◆ **SOURCE EXTRACT**:

┄┄┄┄┄┄┄┄┄┄

- Born: 4 October 2011 (age 14) Dnipro, Ukraine

Gymnastics career
- Discipline: Rhythmic gymnastics
- Country represented: Ukraine; (2024-present);
- Head coach: Irina Deriugina
- Assistant coach: Olga Fesenko
- Medal record
Rhythmic Gymnastics
Representing Ukraine
Junior European Championships
| Silver medal – second place | 2026 Varna | Team |
| Bronze medal – third place | 2026 Varna | Ball |

= Varvara Chubarova =

Ukrainian rhythmic gymnast

Varvara Chubarova (Ukrainian: Варвара Чубарова; born 4 October 2011) is a Ukrainian rhythmic gymnast. She represents Ukraine in international competitions.

== Career ==

=== Junior ===
At the 2024 Ukrainian Championships Chubarova won gold with hoop and silver with ball among juniors. The following year she won bronze in the All-Around, silver with hoop and with ball and gold with clubs and ribbon at the 2025 Happy Cup in Ghent.

┄┄┄┄┄┄┄┄┄┄

◆ **Records from a data source**:
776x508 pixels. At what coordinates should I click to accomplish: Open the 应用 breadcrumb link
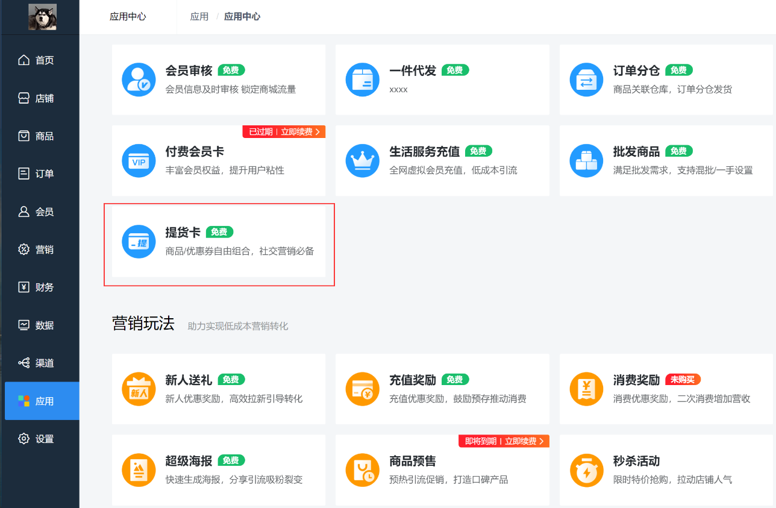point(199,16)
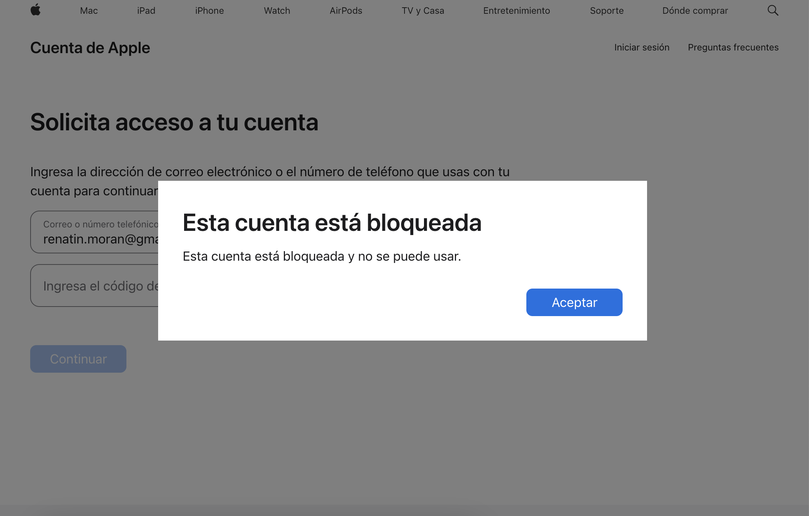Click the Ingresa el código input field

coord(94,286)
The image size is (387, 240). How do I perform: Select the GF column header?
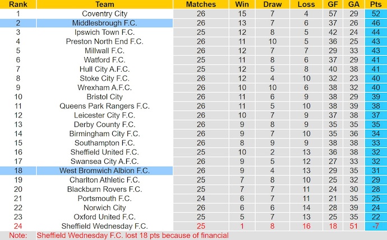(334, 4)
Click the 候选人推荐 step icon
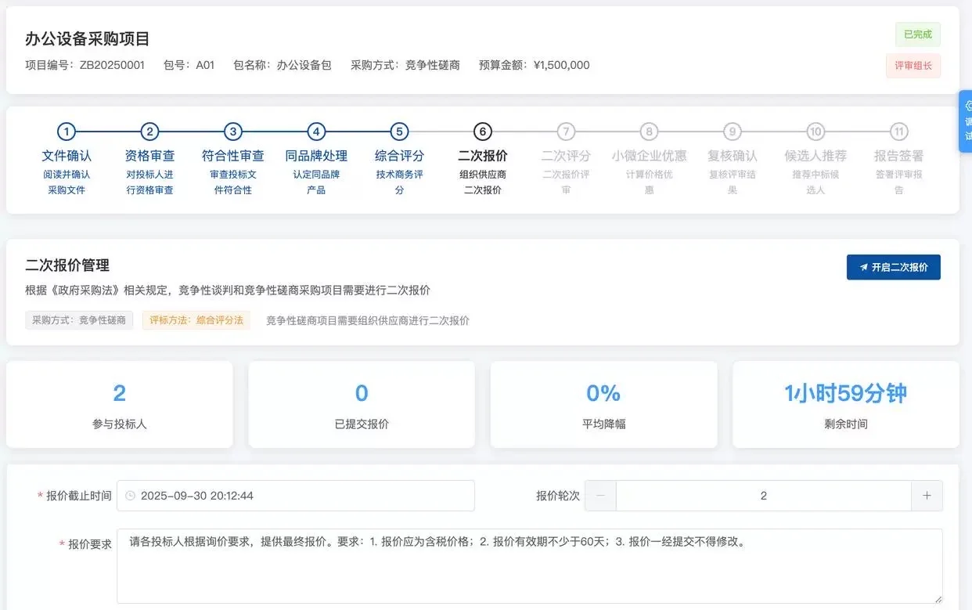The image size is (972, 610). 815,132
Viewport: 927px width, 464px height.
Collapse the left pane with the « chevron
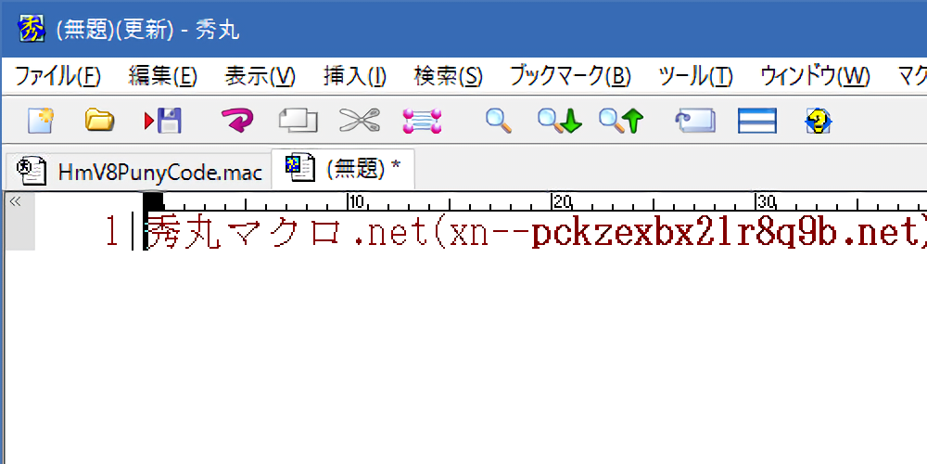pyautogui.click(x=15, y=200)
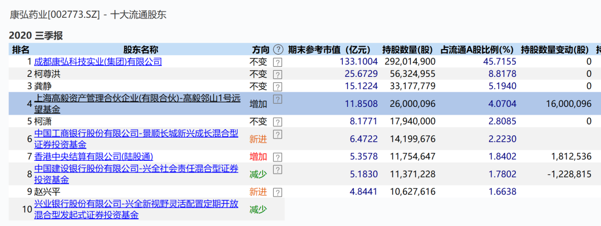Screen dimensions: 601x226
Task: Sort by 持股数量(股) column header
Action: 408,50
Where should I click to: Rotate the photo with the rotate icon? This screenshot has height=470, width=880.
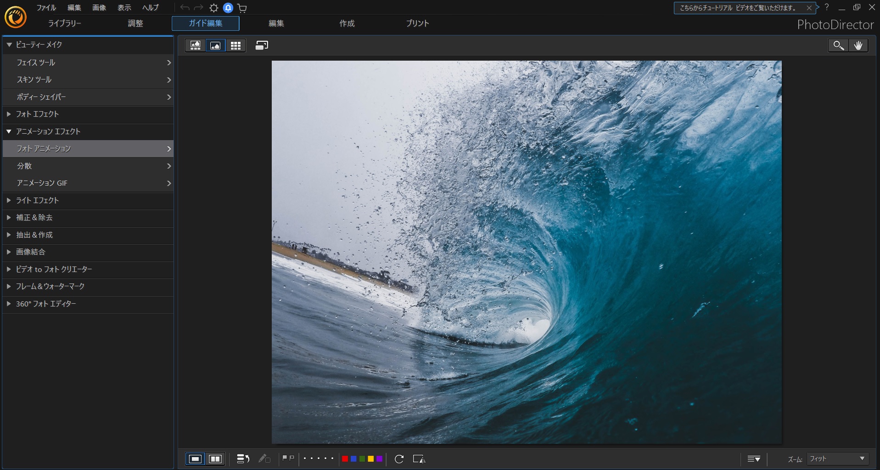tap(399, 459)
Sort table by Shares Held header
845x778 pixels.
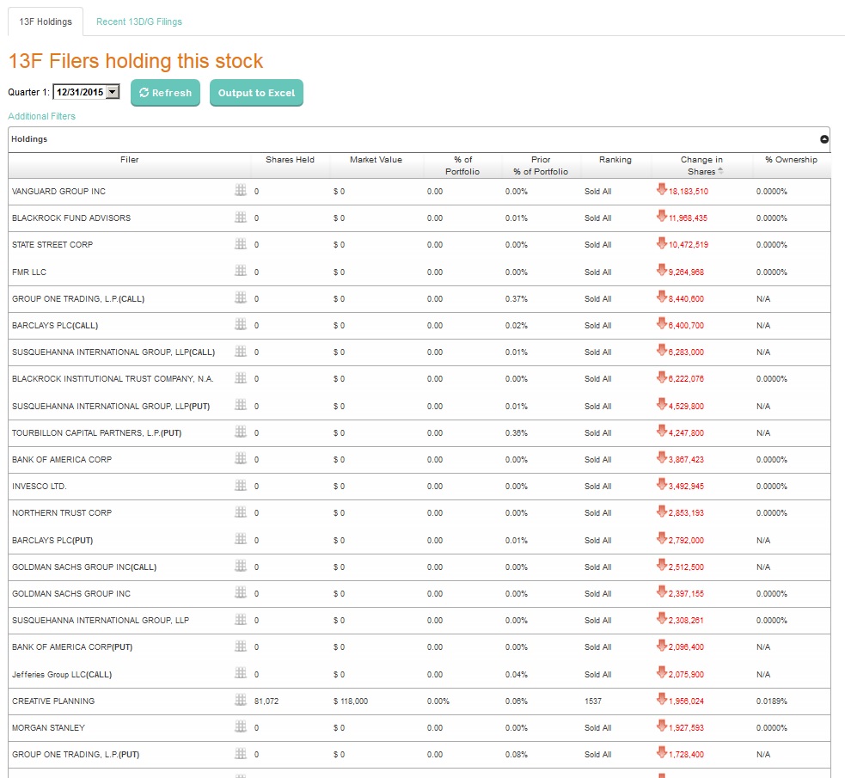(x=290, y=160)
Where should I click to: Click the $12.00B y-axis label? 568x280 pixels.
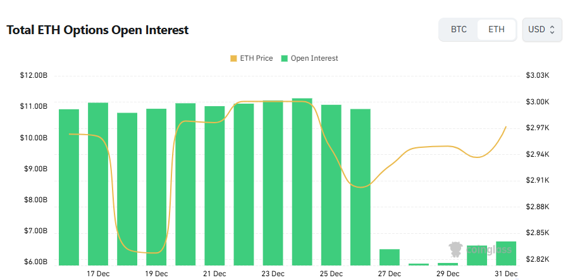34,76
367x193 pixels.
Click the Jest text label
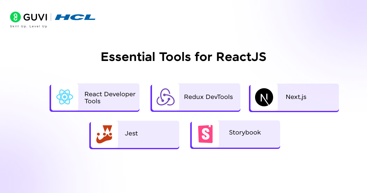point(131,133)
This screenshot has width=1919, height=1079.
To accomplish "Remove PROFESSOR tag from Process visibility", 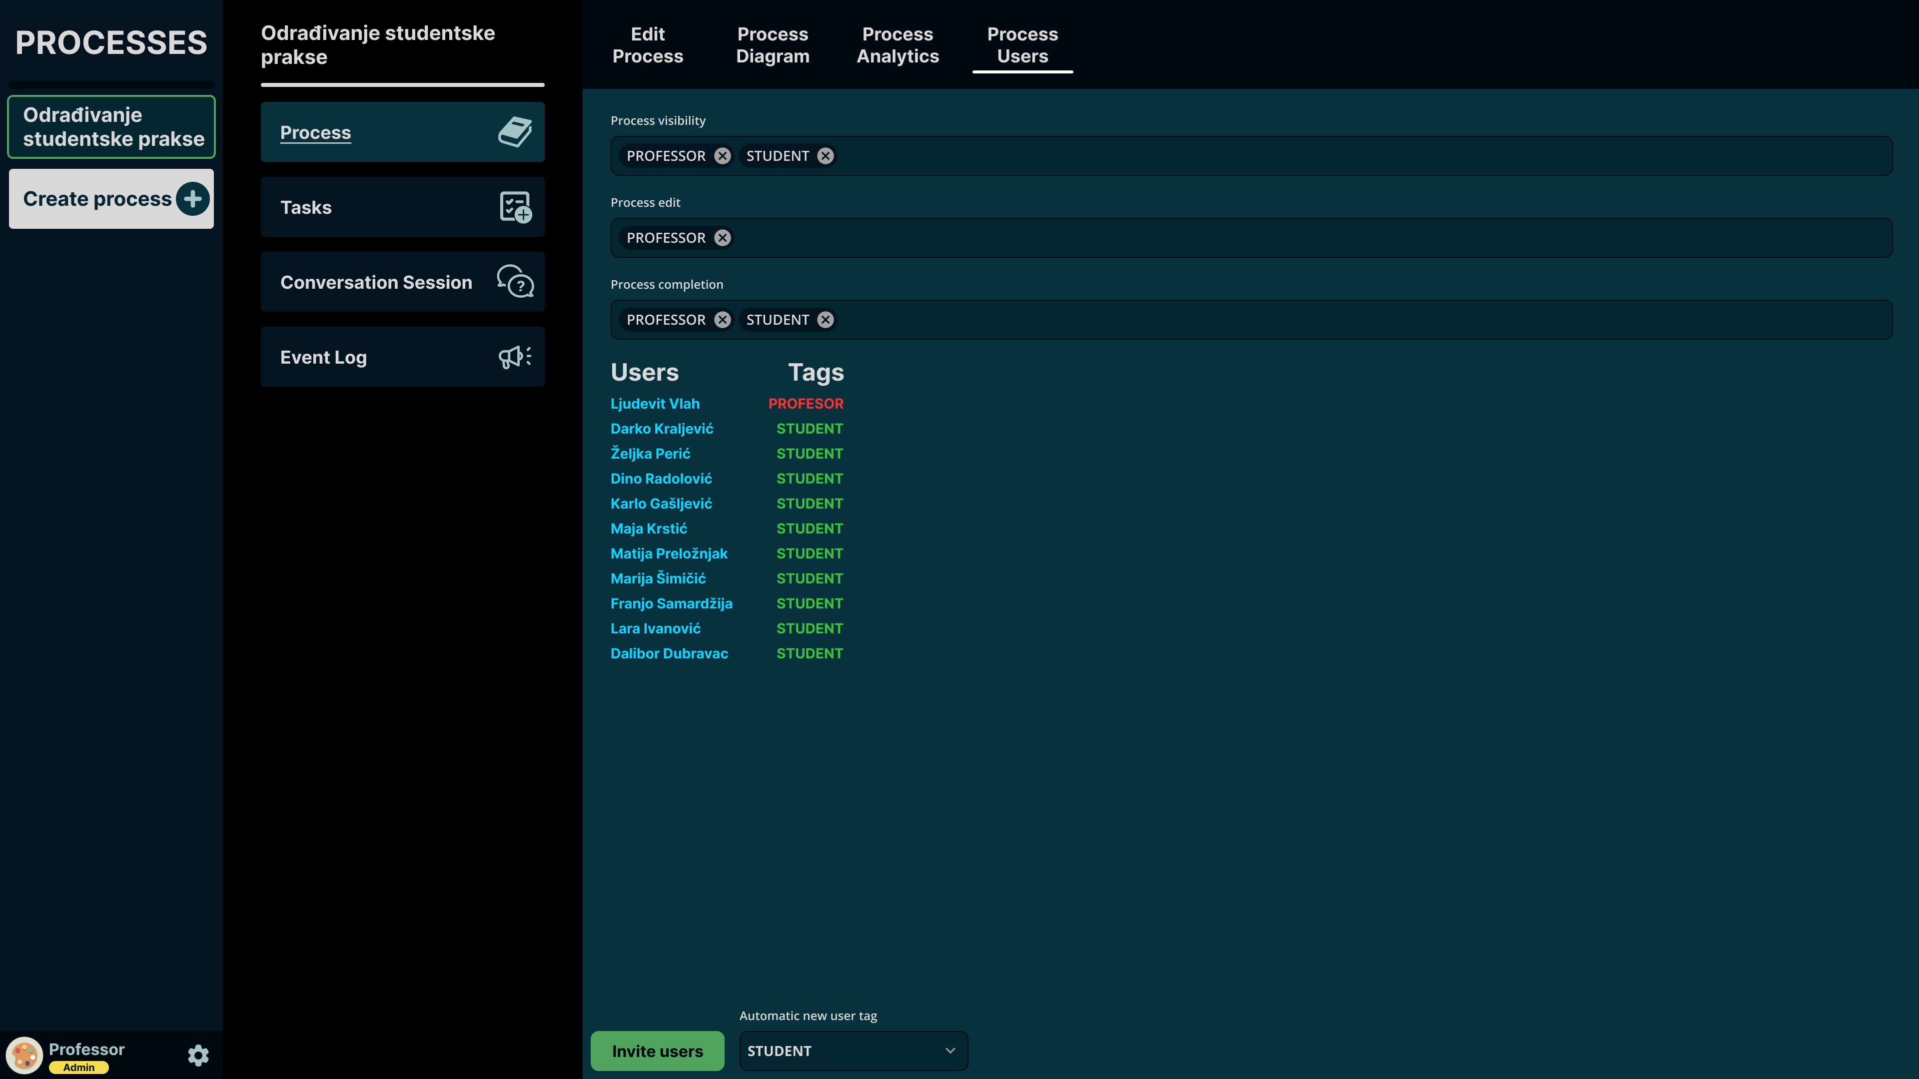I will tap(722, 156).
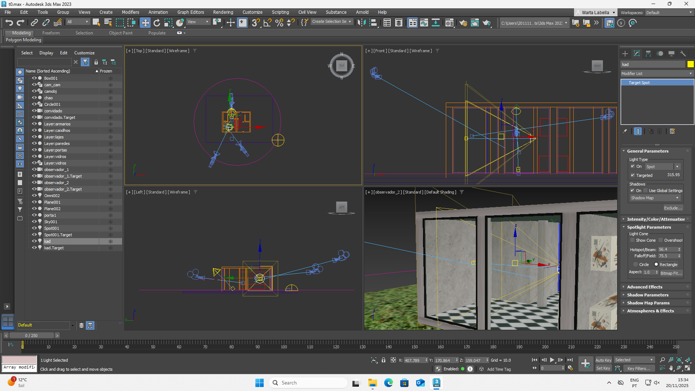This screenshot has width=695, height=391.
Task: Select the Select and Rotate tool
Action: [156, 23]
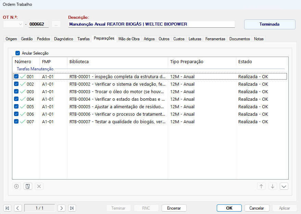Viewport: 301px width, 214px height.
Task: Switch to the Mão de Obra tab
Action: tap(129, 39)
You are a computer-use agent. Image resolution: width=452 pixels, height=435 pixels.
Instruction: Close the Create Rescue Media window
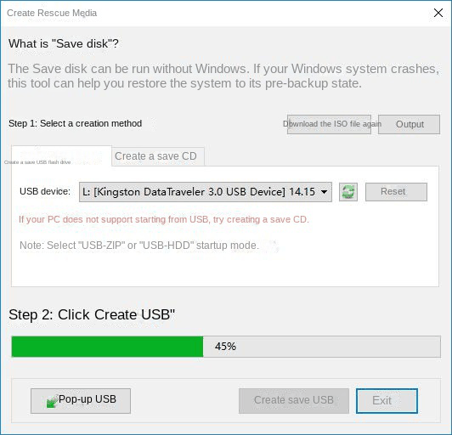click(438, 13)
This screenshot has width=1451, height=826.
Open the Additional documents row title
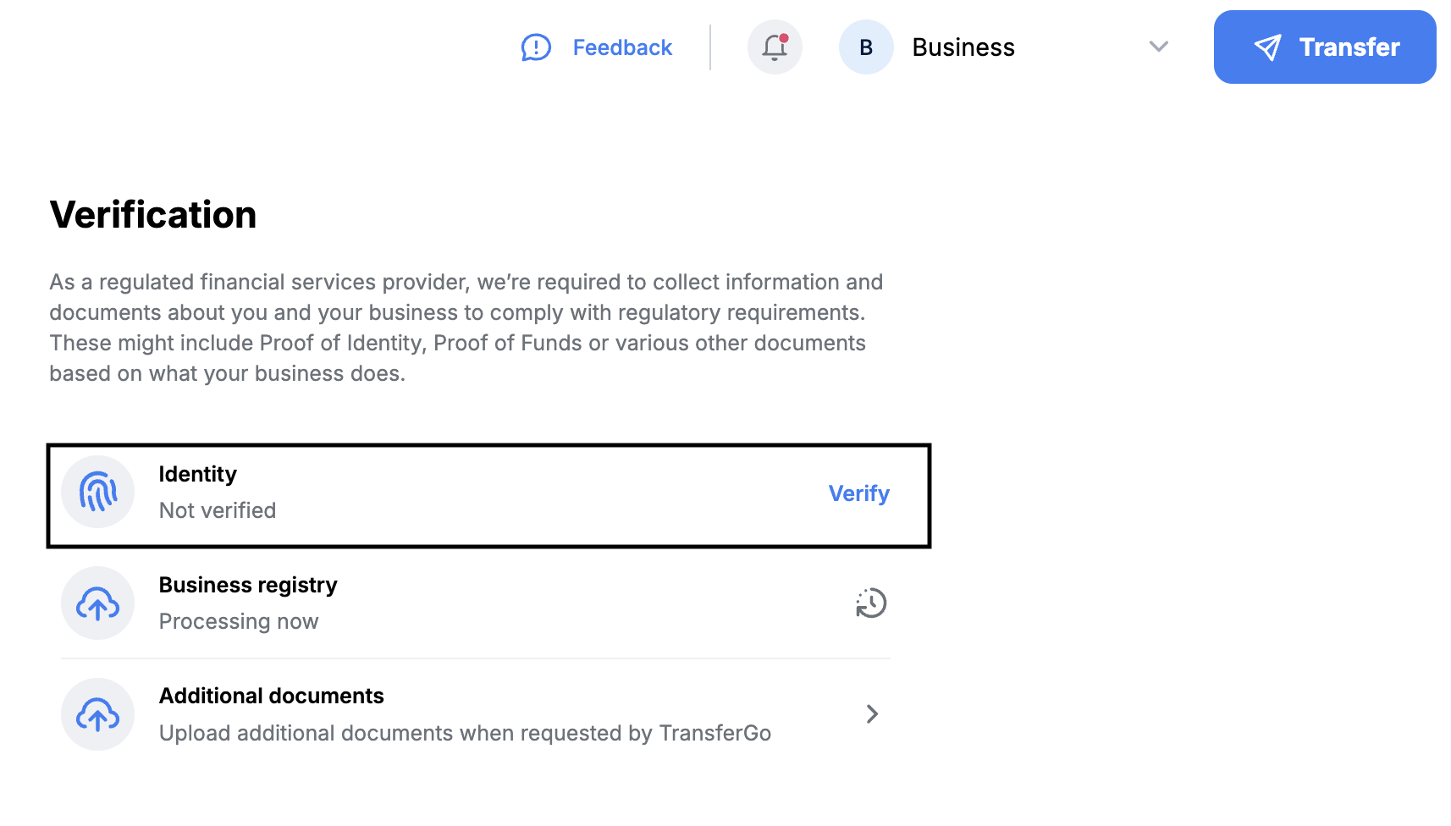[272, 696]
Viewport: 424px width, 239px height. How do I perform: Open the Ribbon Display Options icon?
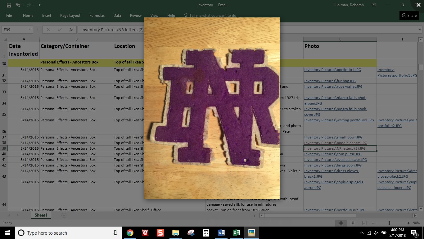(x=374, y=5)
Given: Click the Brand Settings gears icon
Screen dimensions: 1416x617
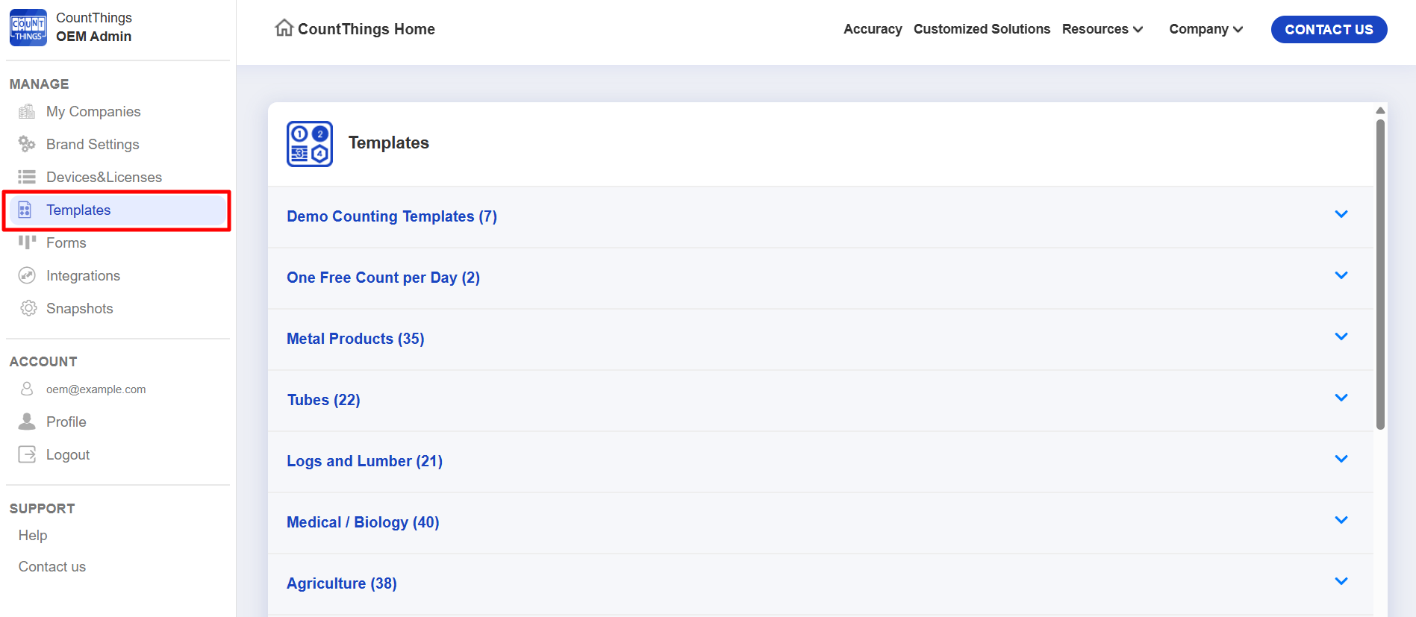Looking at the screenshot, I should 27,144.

┄┄┄┄┄┄┄┄┄┄

◆ **INSTRUCTIONS FOR THE TASK**:
Answer these questions from the Varvara Chubarova page:
1. Who is her head coach?
2. In which event did she win bronze at the 2026 Junior European Championships in Varna?
3. With which apparatus did she win gold at the 2024 Ukrainian Championships?

◆ **CORRECT RESULT**:
1. Irina Deriugina
2. Ball
3. Hoop